------ Page extract

Across both External_NSCLC_Cohorts (Fig. 3A) and External_Mel_Cohorts (Fig. 3B), TMBclaw demonstrates 4%–6% and 2%–12% higher AUCs compared to conventional models, respectively. TMBclaw also achieves consistently superior AUPRCs and clear stratification between responders and non-responders, evidenced by significantly distinct sample-score distribution (P < .02), confirming its robust predictive performance.

Figure 3.

Compares the predictive performance of TMBclaw and six baseline models across two additional cohorts.

Predictive performances of different models and training strategies across External_NSCLC_Cohorts (A) and External_Mel_Cohorts (B).

TMBclaw refines clinical risk stratification and survival prediction

In addition to objective response, PFS is a critical measure, as it reflects both the time to disease progression and the duration of treatment effectiveness, offering a comprehensive evaluation of therapeutic benefit. Therefore, we studied the classification ability of TMBclaw for patients’ progression-free survival outcomes following ICIs.

We first confirmed the prognostic value of TMBclaw’s prediction score (sample-score) through Cox regression analyses adjusting for TMB and cohort effects. We performed the following comparative analysis: (i) sample-score − model: Cox regression incorporating only known clinical covariates (TMB + cohort); (ii) sample-score + model: Cox regression incorporating both known covariates and TMBclaw’s prediction score.

In the Experimental_Cohorts, inclusion of sample-score substantially improved model performance (Table 4). Specifically, the sample-score consistently exhibited negative coefficients (βsample-score = −1.01 ± 0.18, min–max: −1.21 to −0.84), indicating that higher values predict better survival, consistent with its design as a response probability metric. Notably, the absolute coefficient magnitude of sample-score exceeded that of TMB (e.g. Fold 1 |βsample-score| = .99 versus |βTMB| = .37), highlighting its stronger prognostic relevance. Moreover, sample-score achieved statistical significance (P < .05) across all three folds, whereas other covariates showed more variable patterns. Importantly, incorporating sample-score yielded consistent improvements in predictive discrimination, with average C-index values increased.

Table 4.

------------
------ Provided material

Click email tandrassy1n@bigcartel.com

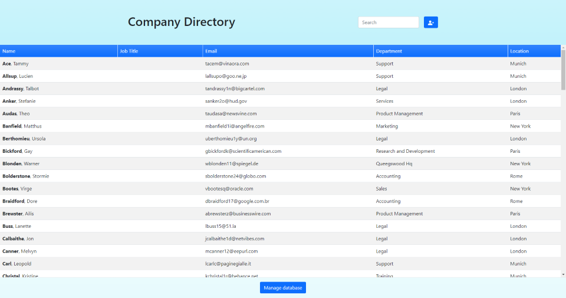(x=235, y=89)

------------
------ Provided material

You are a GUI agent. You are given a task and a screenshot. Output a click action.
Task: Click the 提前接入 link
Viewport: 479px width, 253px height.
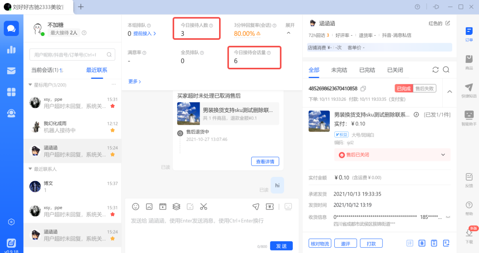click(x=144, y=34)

------------

**Explore the material**
1) In the TMBclaw excerpt, how much higher were TMBclaw's AUCs than those of conventional models across the External_Mel_Cohorts?
2) Retype the TMBclaw excerpt from "Across both External_NSCLC_Cohorts" to "and External_Mel_Cohorts (B).".

**Results for the exercise**
1) 2%–12% higher

2)
Across both External_NSCLC_Cohorts (Fig. 3A) and External_Mel_Cohorts (Fig. 3B), TMBclaw demonstrates 4%–6% and 2%–12% higher AUCs compared to conventional models, respectively. TMBclaw also achieves consistently superior AUPRCs and clear stratification between responders and non-responders, evidenced by significantly distinct sample-score distribution (P < .02), confirming its robust predictive performance.

Figure 3.

Compares the predictive performance of TMBclaw and six baseline models across two additional cohorts.

Predictive performances of different models and training strategies across External_NSCLC_Cohorts (A) and External_Mel_Cohorts (B).